There isn't much nudity or actual sex in this film (well, at least compared to her other movies), although we do get to see Roxane Mesquida (the pretty sister in Fat Girl) full frontal and Gregoire Colin complete with rampant prosthetic. I can understand why it is derided, especially by fans of Breillat, but you can't expect a director to always provoke or shock. How boring would that be. Here we see her reflecting on the craft of film-making. If you have some interest in film-making or at least how Breillat herself shoots her films, this would be enlightening.

MGM's transfer is in the original widescreen aspect ratio of 1.85:1 (anamorphic). The source print is clean. Colors are natural. Contrast and sharpness are fine. There is fine film grain throughout although this isn't distracting. Thankfully the English subtitles are optional.

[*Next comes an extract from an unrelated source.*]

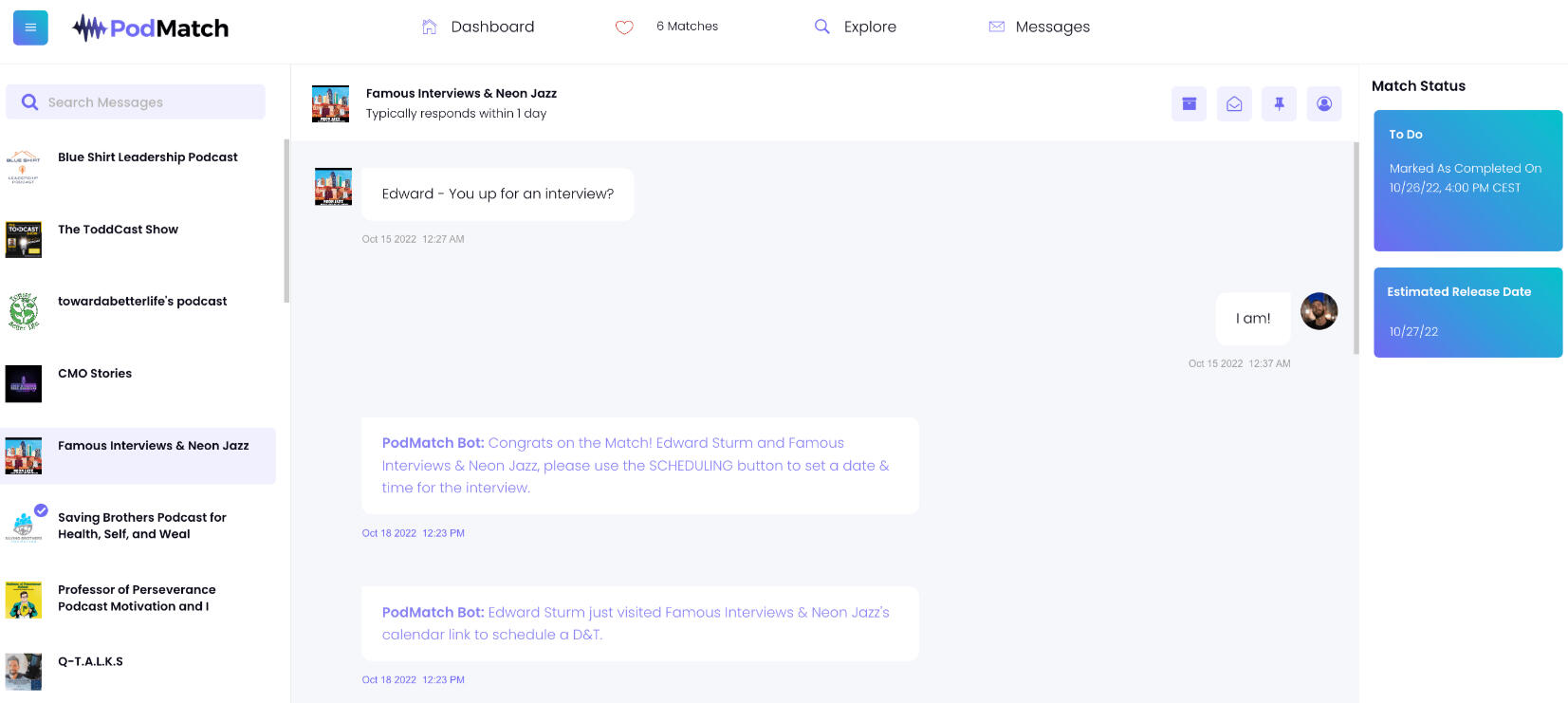Open the CMO Stories message thread

point(95,374)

6 of 7 people found the following review helpful
5.0 out of 5 stars Not a comedy, just another masterpiece from the great Catherine.... April 28 2007
By Grigory's Girl - Published on Amazon.com
Format:DVD
Catherine Breillat is one of the greatest filmmakers working today. Her films are extraordinarily accurate in their depiction of the war between the sexes. Too often people are terrified of her work (both the public and the critics), because it's so truthful. This film is a companion piece to her masterpiece Fat Girl, in that it is a depiction of the making of the scene where the older sister ends up having sex with a local suitor. It is not a comedy, it is a Catherine Brelliat film. Many people rent this film thinking it's going to be fun. It's a great film, and it's not frivilous. If you admire Breillat (which you should), you should rent this. If you hate her, stay away, and it's your loss...

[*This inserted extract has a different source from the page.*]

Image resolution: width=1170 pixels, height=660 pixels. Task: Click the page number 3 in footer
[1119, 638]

2 of 3 people found the following review helpful
5.0 out of 5 stars Watch This Movie With Your Socks On July 26 2010
By William Shriver - Published on Amazon.com
Format:DVD
At some level, every film by Catherine Breillat is about dominant/submissive dynamics in the relations between men and women. In Sex Is Comedy, we get to see these power plays in theme-and-variations, the dominant role reversing and reversing again, sometimes line-by-line. All but a few scenes are between one man and one woman. It is also a brilliant behind-the-scenes look at filming an act of lovemaking, and the absurd amount of effort it takes to film a spontaneous-looking scene. Think of Truffaut's Day for Night plus a prosthetic penis.

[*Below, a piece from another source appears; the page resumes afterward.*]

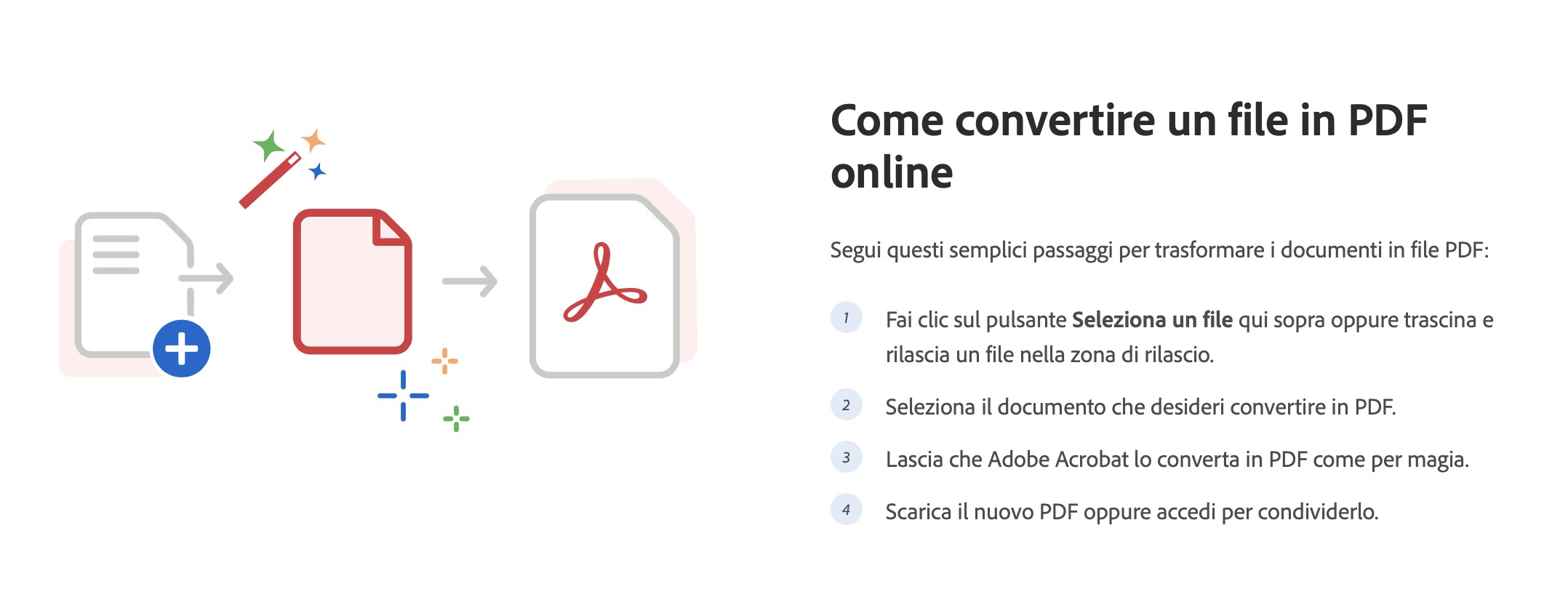The width and height of the screenshot is (1568, 608).
Task: Click the step 3 number badge
Action: click(x=846, y=457)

Consider these moments: the male star refuses to take off his socks for the love scene; Jeanne, the female director, gets drunk and mischievously confesses her methods of manipulating actors to the A.D.; the co-star "lovers" can't stand each other--their initial attempts at kissing are described by the director as looking "like a corpse"; waiting for the lighting crew, the male lead paces nervously, his prosthetic erection bobbing up and down, exposed through the slit in his bathrobe. Sound like situation comedy? Well, it is and it isn't. It sets up the situations for comedy, then plays them for drama. This is what makes this often frustrating director one of the greatest living artists of the motion picture.

If you laugh, it is the laughter to relieve dramatic tension. The only scenes truly played for laughs are the attempts to film lovemaking in the movie-within-the-movie. And they are utterly hilarious. Along the way, serious questions are posed, if not answered. Does getting an actor to show an intimate part of himself take away part of his soul? Is the director of such scenes any better than a sort of voyeuristic Caligula, orchestrating something indecent for his or her pleasure?

And what about those few scenes where members of the same sex play off each other? In Sex Is Comedy, all the scenes of women with women are conspiratorial, and all the scenes of men with men show them as purveyors of vulgarity. If Brief Crossing didn't already show us that Breillat does not even pretend to be impartial, look at the final shot of Sex Is Comedy: a two-shot of director and actress locked in tearful embrace. I, personally, don't mind the bias, because it is in the foreground. No matter how I may disagree with Breillat's characterizations, there is never any attempt to cloak them as anything other than what they are. I completely respect that.